工作中会用到阿里云的pyodps，经常调用pandas的API，于是整理了这篇教程。我觉得pandas理清三个概念就够了——属性、方法、索引，记住常用的语句，其他的都可以现用现查。写pandas的时候思路可以按照写SQL的思路来，这样脑子才不会乱，即能够使用pandas实现：表的创建删除、增、删、改、查、分组、排序、表关联。

最后，在文中附上非常全的pandas文档、教程、数据分析项目链接，真的百分百够用了。

教程参考资料

datawhale ：
仓库：https://github.com/datawhalechina
pandas：http://joyfulpandas.datawhale.club/Content/index.html
numpy：https://github.com/datawhalechina/powerful-numpy
matplotlib：https://datawhalechina.github.io/fantastic-matplotlib/

pandas官网：
教程：https://pandas.pydata.org/docs/index.html

数据分析项目：
https://www.heywhale.com/home

如果你之前学习过机器学习，肯定会知道西瓜书，和西瓜书配套的教程是南瓜书，这本书就是datawhale开源的。他们的数据分析（pandas、numpy、matplotlib）教程写的也是非常棒。

pandas的官网教程写的也是非常详细，主要是三部分：getting start、user guide、api reference，熟悉了之后工作中用到什么就直接查api，非常方便，官方给了详细的示例。

如果实际工作中如果没有项目用到pandas，可以在heywhale社区中找到许多项目供自己练习，并且也可以参考他人写的代码。

学完基础知识之后，可以试试kaggle的24道练习题测试以下自己是否掌握：

Pandas 24 useful exercises with solutions | Kaggle

How to create a series from a list, numpy array and dict?

How to combine many series to form a dataframe?

How to get the items of series A not present in series B?
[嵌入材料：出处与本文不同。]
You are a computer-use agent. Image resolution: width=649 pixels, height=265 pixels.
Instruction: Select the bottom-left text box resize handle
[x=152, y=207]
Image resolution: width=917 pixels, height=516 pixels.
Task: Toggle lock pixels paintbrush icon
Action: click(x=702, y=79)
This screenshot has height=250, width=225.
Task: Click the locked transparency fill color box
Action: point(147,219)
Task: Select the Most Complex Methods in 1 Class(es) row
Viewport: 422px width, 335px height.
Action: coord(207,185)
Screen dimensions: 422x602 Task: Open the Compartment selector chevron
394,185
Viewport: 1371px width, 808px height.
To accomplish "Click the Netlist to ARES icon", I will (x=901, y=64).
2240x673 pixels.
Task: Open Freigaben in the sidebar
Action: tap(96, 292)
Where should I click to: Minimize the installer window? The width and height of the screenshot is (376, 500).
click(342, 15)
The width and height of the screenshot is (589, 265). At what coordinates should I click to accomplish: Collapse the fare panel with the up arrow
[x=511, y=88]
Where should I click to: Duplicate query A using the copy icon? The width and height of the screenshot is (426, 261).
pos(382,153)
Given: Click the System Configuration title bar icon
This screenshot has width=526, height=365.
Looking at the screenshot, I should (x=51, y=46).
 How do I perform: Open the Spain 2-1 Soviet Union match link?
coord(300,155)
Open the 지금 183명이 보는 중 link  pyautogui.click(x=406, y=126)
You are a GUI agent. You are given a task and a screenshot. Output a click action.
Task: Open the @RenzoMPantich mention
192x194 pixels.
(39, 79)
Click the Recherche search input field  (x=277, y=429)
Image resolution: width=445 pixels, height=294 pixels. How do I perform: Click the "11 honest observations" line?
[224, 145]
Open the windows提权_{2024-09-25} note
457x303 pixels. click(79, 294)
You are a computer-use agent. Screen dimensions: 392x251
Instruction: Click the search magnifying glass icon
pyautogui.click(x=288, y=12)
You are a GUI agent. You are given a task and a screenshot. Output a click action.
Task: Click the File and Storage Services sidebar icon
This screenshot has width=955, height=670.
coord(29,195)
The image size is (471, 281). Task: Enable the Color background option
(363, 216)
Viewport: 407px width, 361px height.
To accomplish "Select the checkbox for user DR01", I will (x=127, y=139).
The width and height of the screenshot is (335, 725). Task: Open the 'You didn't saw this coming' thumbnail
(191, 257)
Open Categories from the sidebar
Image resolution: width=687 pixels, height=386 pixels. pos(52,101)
How to get the items not common to both series A and series B?

How to get useful infos

How to get frequency counts of unique items of a series?

How to convert a numpy array to a dataframe of given shape? (L1)

How to find the positions of numbers that are multiples of 3 from a series?

How to extract items at given positions from a series?

How to stack two series vertically and horizontally ?

How to get the positions of items of series A in another series B?

How to compute difference of differences between consequtive numbers of a series?

How to convert a series of date-strings to a timeseries?

How to filter words that contain atleast 2 vowels from a series?

How to replace missing spaces in a string with the least frequent character?

How to change column values when importing csv to a dataframe?

How to import only specified columns from a csv file?

How to check if a dataframe has any missing values?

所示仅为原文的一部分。